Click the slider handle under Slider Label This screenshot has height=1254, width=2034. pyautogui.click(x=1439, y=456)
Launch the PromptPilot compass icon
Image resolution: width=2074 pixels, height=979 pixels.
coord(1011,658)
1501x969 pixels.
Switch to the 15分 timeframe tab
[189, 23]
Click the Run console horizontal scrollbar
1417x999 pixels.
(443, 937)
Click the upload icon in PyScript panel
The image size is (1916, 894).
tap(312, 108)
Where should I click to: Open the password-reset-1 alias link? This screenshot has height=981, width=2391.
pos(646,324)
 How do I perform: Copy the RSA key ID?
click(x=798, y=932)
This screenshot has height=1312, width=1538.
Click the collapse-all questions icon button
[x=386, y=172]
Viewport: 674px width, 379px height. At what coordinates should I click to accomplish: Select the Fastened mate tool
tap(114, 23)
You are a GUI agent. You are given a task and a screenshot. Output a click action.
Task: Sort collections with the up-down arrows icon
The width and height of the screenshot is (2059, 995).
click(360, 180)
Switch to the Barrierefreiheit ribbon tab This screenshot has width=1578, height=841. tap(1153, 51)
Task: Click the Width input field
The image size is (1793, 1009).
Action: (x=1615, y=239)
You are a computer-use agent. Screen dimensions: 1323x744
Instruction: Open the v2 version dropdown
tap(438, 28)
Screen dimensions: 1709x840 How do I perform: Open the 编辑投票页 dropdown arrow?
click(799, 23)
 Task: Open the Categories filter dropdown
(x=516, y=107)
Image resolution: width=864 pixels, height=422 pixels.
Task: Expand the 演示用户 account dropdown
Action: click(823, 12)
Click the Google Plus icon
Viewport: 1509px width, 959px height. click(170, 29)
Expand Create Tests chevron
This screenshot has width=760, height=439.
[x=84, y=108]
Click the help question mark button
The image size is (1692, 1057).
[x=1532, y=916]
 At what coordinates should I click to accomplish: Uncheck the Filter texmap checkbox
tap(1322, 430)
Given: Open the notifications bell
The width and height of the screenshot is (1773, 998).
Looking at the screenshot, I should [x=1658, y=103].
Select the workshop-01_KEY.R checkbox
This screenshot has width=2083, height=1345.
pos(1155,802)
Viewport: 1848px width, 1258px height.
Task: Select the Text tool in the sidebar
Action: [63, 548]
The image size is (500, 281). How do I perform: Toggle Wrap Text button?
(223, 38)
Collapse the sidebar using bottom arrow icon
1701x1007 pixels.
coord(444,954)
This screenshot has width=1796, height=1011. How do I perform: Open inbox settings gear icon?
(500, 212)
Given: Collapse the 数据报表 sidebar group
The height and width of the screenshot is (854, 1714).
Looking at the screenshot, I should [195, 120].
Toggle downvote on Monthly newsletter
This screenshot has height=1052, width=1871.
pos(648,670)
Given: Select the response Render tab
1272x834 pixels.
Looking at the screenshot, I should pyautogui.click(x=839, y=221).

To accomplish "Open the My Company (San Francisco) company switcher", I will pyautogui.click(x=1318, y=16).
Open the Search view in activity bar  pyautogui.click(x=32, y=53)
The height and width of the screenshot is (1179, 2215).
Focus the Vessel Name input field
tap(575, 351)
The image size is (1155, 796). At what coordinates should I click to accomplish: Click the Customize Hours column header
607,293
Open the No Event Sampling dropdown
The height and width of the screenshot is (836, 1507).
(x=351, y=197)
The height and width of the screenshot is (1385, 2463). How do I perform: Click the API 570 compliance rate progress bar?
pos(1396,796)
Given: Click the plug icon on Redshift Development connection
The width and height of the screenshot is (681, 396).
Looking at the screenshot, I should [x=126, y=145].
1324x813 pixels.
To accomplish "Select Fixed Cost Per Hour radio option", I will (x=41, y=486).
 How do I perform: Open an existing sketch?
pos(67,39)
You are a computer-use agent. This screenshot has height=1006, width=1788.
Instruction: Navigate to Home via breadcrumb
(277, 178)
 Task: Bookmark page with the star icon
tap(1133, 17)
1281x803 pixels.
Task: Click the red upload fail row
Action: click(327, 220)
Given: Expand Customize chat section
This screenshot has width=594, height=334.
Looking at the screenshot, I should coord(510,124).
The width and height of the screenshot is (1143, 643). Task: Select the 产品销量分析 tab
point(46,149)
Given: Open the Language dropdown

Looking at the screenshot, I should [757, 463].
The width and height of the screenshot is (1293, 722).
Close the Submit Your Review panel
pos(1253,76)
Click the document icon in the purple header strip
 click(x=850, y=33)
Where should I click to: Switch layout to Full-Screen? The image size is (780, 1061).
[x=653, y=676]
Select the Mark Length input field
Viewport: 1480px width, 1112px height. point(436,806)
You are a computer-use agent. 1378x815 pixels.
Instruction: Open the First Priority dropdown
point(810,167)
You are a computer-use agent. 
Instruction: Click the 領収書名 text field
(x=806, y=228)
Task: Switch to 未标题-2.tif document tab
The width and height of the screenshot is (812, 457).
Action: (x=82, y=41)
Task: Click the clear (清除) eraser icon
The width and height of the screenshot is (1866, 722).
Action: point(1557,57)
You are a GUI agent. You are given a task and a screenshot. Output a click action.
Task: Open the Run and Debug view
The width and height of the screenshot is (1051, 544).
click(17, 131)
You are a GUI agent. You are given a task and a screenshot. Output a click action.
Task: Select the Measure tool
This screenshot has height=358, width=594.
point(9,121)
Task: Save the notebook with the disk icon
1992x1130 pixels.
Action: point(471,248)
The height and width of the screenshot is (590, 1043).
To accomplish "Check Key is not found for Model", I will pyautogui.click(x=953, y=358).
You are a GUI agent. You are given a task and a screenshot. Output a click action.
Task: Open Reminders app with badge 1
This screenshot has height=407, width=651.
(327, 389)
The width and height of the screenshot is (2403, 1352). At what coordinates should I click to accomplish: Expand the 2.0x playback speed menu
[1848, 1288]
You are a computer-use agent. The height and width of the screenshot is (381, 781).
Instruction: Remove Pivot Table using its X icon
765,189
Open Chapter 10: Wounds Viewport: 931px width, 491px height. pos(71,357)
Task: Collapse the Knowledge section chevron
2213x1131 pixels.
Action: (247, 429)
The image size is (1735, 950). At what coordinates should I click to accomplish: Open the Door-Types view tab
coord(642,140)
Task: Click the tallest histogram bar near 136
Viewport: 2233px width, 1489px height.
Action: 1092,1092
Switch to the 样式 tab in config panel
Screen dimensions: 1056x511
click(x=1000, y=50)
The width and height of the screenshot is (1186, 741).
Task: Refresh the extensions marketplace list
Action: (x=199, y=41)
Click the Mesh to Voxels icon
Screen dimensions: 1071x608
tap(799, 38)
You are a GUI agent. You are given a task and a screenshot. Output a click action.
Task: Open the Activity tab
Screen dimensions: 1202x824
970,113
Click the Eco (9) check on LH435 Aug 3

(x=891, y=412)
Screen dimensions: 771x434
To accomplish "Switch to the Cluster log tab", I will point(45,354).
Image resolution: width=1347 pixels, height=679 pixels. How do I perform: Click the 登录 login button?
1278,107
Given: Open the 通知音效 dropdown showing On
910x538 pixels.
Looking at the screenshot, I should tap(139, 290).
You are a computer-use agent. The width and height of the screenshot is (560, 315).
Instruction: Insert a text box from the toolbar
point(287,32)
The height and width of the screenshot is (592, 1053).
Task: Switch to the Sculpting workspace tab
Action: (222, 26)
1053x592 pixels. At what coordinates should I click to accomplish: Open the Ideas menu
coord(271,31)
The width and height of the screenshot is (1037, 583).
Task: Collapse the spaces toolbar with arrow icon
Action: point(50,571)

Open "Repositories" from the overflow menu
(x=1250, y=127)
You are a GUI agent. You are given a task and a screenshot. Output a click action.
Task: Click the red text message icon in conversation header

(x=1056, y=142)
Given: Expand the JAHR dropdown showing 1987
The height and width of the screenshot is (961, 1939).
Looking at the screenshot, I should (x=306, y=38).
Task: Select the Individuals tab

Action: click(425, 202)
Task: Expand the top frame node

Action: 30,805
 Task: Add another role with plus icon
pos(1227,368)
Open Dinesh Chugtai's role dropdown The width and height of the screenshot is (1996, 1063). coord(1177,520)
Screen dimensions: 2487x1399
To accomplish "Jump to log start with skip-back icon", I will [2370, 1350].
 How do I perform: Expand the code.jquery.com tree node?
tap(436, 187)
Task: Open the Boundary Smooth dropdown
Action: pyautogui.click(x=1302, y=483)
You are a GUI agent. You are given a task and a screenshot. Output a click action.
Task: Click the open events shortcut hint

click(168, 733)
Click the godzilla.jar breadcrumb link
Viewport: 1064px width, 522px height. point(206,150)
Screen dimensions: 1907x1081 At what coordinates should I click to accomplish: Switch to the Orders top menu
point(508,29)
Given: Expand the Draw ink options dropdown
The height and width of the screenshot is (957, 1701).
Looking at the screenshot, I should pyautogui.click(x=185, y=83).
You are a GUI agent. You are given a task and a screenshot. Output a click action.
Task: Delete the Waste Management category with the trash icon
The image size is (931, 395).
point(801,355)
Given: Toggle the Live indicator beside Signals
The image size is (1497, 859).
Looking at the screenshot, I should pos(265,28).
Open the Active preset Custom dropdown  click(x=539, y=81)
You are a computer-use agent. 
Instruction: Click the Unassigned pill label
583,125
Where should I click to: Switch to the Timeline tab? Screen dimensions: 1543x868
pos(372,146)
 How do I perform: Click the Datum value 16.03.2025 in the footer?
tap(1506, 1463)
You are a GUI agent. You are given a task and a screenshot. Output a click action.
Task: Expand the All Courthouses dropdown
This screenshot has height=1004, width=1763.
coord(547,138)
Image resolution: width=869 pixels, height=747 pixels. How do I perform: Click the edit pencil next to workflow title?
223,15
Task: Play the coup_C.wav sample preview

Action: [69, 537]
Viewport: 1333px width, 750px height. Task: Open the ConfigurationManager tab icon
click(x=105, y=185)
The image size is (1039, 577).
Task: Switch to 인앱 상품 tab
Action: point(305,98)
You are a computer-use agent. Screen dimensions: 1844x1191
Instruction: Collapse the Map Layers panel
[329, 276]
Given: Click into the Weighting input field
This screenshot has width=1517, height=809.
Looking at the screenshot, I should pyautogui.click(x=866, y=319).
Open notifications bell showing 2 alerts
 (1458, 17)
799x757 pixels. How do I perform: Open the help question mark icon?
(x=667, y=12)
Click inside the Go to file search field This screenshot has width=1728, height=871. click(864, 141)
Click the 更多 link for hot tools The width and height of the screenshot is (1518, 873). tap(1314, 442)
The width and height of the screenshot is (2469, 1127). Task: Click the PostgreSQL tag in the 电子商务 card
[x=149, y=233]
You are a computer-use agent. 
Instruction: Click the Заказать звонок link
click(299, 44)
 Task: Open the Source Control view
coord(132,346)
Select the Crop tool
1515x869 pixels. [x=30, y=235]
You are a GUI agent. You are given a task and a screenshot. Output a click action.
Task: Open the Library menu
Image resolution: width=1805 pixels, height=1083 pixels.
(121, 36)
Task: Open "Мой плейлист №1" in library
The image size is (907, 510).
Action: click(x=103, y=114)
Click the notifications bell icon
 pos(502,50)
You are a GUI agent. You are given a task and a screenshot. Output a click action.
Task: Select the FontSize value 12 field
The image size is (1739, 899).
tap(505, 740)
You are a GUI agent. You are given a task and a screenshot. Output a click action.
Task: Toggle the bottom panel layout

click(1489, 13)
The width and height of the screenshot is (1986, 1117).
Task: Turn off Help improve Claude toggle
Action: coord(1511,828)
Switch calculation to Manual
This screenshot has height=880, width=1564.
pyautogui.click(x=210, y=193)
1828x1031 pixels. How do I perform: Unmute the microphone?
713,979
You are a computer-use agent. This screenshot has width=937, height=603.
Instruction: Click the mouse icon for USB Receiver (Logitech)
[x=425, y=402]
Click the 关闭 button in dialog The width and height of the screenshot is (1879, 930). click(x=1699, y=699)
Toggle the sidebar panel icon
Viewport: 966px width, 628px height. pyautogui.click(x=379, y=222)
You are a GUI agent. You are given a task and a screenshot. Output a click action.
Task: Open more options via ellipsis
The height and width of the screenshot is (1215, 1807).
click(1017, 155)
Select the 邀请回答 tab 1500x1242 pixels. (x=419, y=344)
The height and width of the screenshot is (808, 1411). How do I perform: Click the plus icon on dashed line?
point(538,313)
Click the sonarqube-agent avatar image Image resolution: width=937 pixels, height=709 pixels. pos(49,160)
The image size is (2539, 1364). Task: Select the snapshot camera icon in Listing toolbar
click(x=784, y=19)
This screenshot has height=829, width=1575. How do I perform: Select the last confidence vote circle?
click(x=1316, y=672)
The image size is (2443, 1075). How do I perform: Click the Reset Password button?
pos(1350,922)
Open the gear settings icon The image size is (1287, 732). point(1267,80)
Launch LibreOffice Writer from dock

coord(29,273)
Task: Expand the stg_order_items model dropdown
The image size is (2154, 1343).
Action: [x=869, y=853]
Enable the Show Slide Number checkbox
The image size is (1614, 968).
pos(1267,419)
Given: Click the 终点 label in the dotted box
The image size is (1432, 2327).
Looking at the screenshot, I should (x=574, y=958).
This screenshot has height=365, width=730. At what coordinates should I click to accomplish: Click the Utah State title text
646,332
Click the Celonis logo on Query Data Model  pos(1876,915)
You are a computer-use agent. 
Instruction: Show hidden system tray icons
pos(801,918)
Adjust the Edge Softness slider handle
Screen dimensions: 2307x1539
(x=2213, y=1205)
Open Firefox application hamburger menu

##########

▶ **Problem requirements**
Those lines above that contain the string "chevron" should be returned.

▶ **Output for this exercise**
Expand Create Tests chevron
Task: Collapse the Knowledge section chevron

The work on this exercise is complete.